• _What to produce_: In the records below, find the line containing "Given: Collapse Michael_6's" and return it together with every later line, exactly as written; pictures are to be omitted.

Records from a collection
###

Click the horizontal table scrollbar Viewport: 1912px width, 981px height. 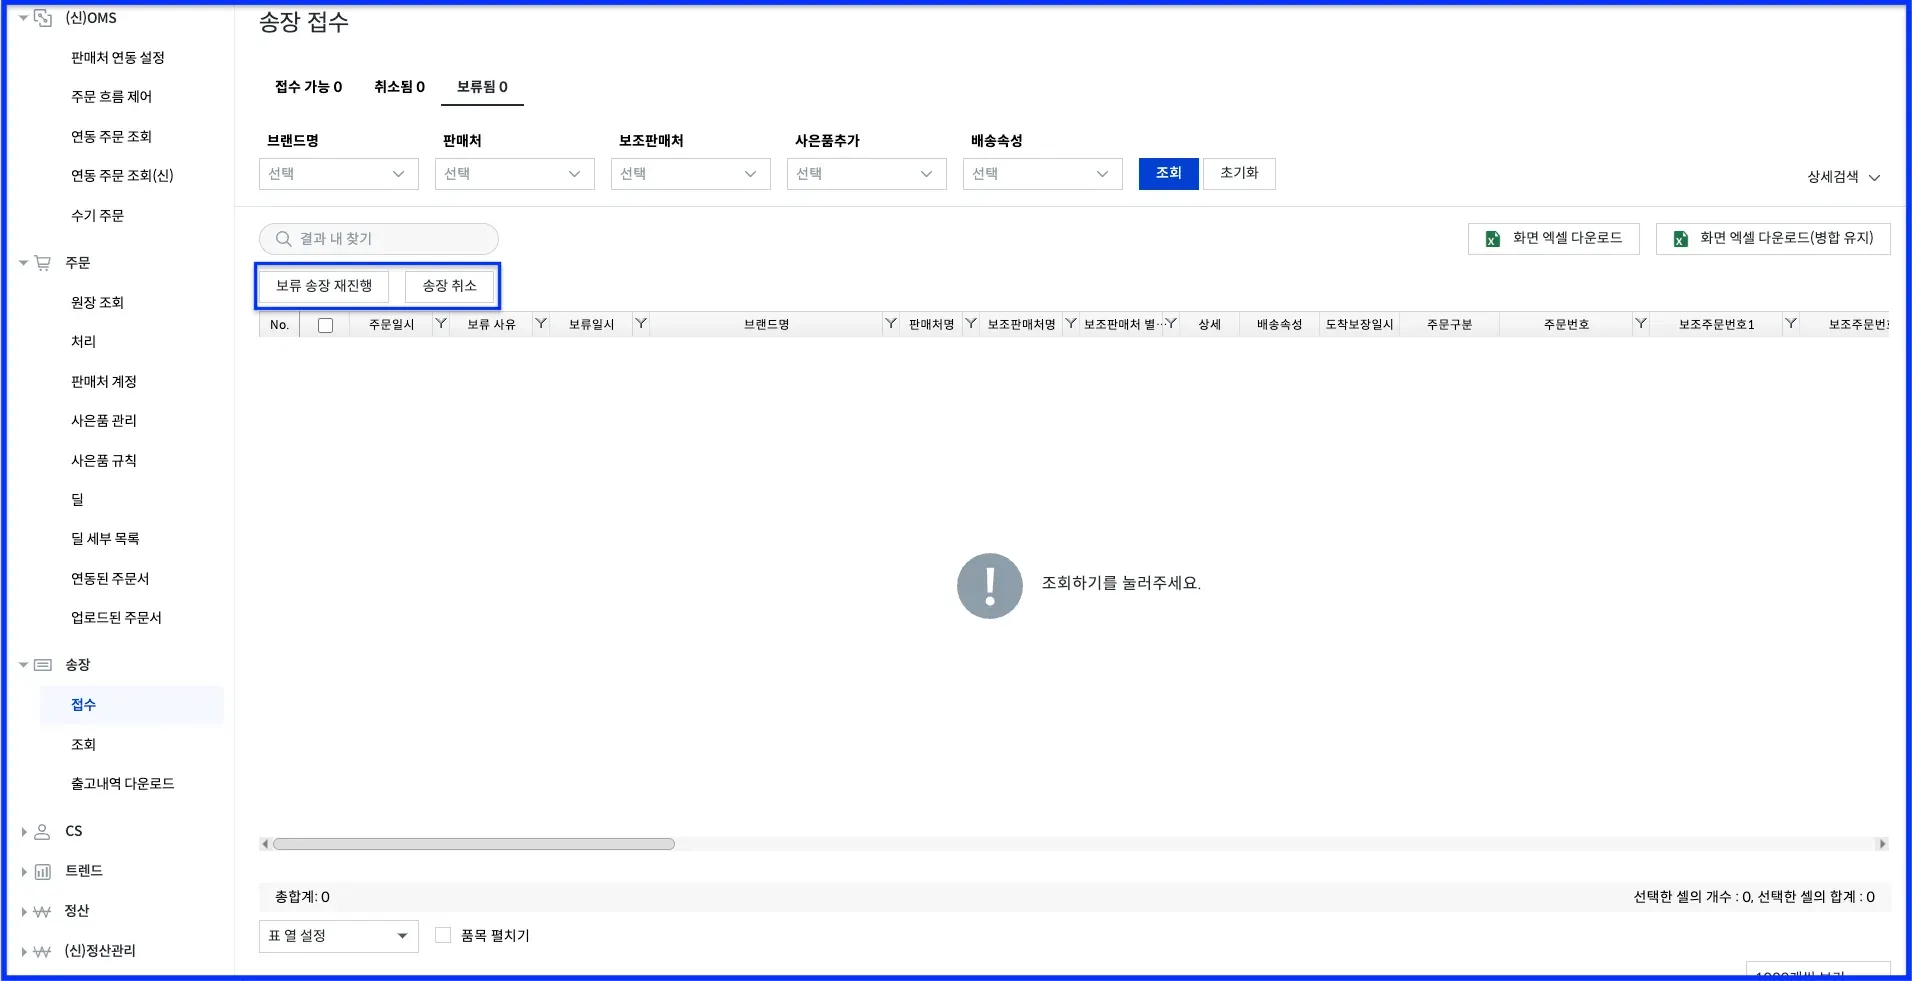474,844
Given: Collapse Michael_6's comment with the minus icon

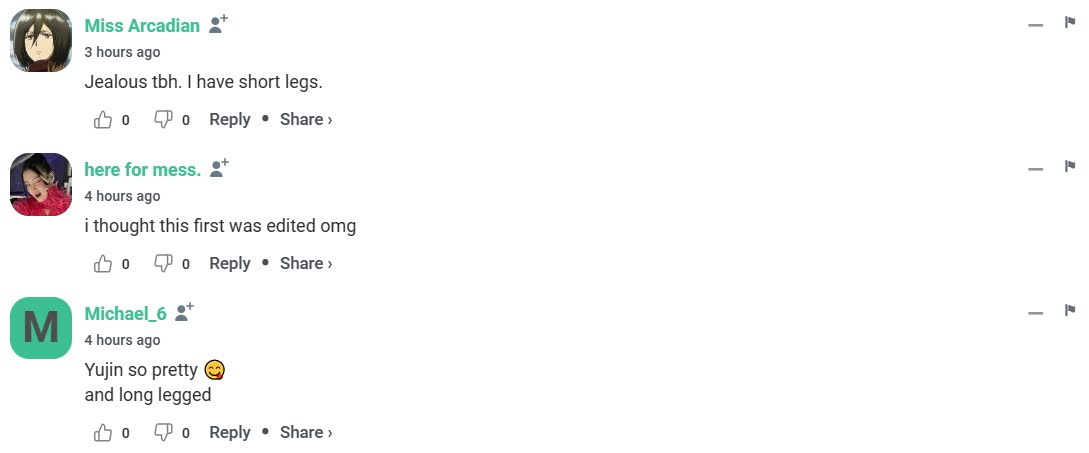Looking at the screenshot, I should pyautogui.click(x=1036, y=313).
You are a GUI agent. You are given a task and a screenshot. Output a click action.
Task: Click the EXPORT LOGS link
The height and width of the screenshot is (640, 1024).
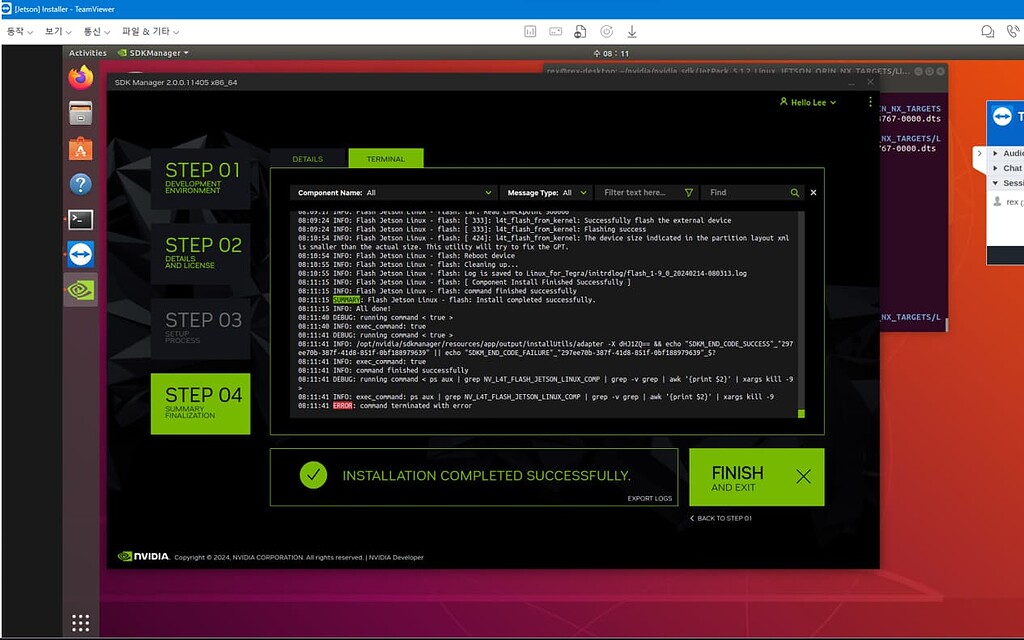[651, 497]
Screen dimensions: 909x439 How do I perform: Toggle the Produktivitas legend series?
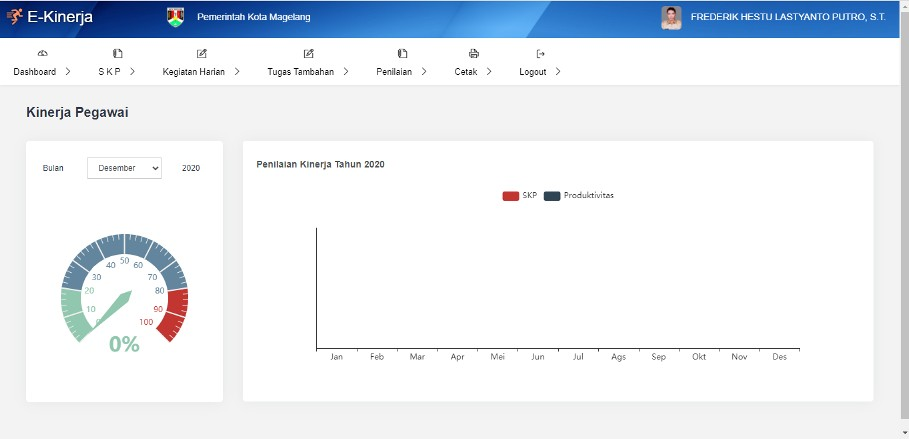pyautogui.click(x=579, y=196)
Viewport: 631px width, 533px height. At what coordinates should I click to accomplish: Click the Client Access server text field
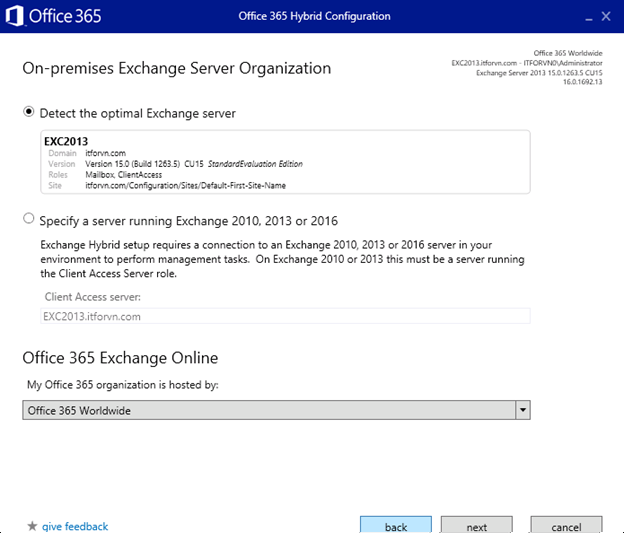(285, 316)
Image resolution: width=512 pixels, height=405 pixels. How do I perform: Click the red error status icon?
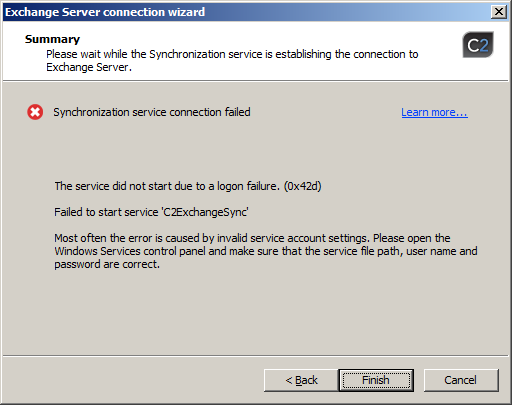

###

• _Expected output_:
Given: Collapse Michael_6's comment with the minus icon

Looking at the screenshot, I should pyautogui.click(x=1036, y=313).
You are a GUI agent. You are given a task and a screenshot. Output a click action.
Task: Click the EXPORT LOGS link
The height and width of the screenshot is (640, 1024).
[651, 497]
Screen dimensions: 909x439 How do I perform: Toggle the Produktivitas legend series?
pyautogui.click(x=579, y=196)
Viewport: 631px width, 533px height. At what coordinates should I click to accomplish: Click the Client Access server text field
(285, 316)
Image resolution: width=512 pixels, height=405 pixels. How do I perform: Click the red error status icon?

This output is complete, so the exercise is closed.